Reading?

March 28th, 2026| Topic: RaMbLeS | 0

Reading?

The other day a burglar was arrested. Not surprising. Burglars do get caught. And this was in Rome, Italy. That’s not surprising either: 8,699 burglaries were reported in ye olde city in 2024, about 317 burglaries per 100,000 residents (Italy: 226/100K; USA: 229/100K; the UK: 316/100K). These things happen. And the perpetrators are caught … sometimes (Italy: 8% of the time; USA: 13%; the UK: 5%). So, yeah.

But this guy got caught because of a most unusual reason. He got distracted by … a book!

I’d have hoped he was caught reading La Bibbia dei Gedeoni, aka The Gideon’s Bible. But no. The book in question, according to news outlet RomaToday, was Gli Dei alle sei. L’Iliade all’ora dell’aperitivo (roughly: The Gods at Six: The Iliad at Cocktail Hour) by Giovanni Nucci, best known for his modern retellings of classical mythology. Of all the things to get distracted by!

Obviously an erudite thief, this 38-year-old larsenist. Which, by the way, doesn’t exculpate the guy. It was Theodore Roosevelt who apparently said:

A man who has never gone to school may steal from a freight car; but if he has a university education, he may steal the whole railroad.”

This purloiner’s classical interest did not, thankfully, result in his looting the Vatican or St. Peter’s. In fact, he couldn’t even get away from his petty pilfering of another’s apartment in the Della Vittoria district (he got in through the balcony).

Because the 71-year-old owner, who was asleep, awoke hearing noises: it was our academic filcher.
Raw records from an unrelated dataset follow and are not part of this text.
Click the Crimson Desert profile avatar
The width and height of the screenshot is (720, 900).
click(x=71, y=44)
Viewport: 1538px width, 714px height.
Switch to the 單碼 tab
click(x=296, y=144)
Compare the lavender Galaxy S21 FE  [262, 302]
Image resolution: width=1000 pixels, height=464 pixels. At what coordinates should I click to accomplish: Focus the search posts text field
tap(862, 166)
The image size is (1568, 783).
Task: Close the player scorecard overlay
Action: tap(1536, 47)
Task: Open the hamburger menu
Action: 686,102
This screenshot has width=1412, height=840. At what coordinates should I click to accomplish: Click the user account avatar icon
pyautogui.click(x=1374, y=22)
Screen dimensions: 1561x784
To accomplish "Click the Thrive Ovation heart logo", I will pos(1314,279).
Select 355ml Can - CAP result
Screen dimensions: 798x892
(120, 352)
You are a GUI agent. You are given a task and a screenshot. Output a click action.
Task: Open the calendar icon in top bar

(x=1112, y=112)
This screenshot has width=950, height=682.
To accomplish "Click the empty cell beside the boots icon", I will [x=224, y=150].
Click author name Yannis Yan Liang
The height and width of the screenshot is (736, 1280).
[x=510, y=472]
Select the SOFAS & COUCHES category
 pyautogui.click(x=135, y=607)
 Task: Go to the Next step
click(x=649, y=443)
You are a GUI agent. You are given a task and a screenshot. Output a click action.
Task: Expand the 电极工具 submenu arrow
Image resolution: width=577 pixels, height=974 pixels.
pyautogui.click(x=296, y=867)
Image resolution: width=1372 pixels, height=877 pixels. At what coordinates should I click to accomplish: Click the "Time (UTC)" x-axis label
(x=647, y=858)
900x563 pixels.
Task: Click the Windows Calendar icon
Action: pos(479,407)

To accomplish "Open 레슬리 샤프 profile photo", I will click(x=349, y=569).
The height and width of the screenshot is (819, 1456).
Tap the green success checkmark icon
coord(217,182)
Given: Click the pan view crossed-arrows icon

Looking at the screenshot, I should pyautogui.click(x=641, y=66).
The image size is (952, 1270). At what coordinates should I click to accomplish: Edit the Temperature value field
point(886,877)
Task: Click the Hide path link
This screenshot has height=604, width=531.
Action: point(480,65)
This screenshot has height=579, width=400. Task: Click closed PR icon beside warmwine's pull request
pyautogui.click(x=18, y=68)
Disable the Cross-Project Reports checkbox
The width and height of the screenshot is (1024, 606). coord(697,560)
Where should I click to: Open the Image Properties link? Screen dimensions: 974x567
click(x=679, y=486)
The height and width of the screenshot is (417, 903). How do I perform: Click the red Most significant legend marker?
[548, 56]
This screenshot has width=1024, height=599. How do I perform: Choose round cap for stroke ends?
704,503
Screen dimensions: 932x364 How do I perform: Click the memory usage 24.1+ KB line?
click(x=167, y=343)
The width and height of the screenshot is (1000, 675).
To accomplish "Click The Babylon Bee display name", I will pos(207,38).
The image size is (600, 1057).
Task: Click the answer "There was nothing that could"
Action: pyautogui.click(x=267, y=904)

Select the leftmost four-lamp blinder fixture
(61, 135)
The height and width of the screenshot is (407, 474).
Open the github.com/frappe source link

The dude was sitting on the owner’s bed, absorbed in the what the gods were up to at 6 o’clock in the evening, sipping their aperitifs.

He tried to get away, but the police were quicker. (I find that last clause a bit hard to believe, but maybe Roman thieves are slow, particularly the scholarly and learned types among them.) He was in possession of a bag of designer clothes stolen from another residence, which apparently had no books lying around, for our literate balcony pirate to absorb.

Moral:

Keep a few books in your bedroom.”

But there are books and books and books.

My son, be warned: the writing of many books is endless,
and excessive devotion to books is wearying to the body.
Ecclesiastes 12:12

Said Hugh of St. Victor in the eleventh century:

The books that men write are made of the skins of dead animals or some other corruptible material and, as these last for only a short time, the books themselves grow old and in their own way are reduced to nothing, leaving no vestige of themselves behind. And all who read these books will die some day, and there is no one to be found who lives forever. These, therefore, being made of dead things by mortal beings who are going to die, cannot bestow enduring life on those who read and love them.”

But not the Bible.

It is abiding, of value to all generations.

Forever, Yahweh, Your word stands in the heavens.
Psalm 119:89

It is weighty, telling us how to remain in relationship with God. So said Jesus:

“If you keep My commandments, you will remain in My love.”
John 15:10

And it is binding.

All Scripture is God-inspired and profitable …
that the person of God may be complete, equipped for every good work.
2 Timothy 3:16

It is the book of life—life here, and life hereafter. Jesus again:

“The words that I have spoken to you are spirit and are life.”
John 6:63

Better, even than the Iliad! (And might even have saved the robber!)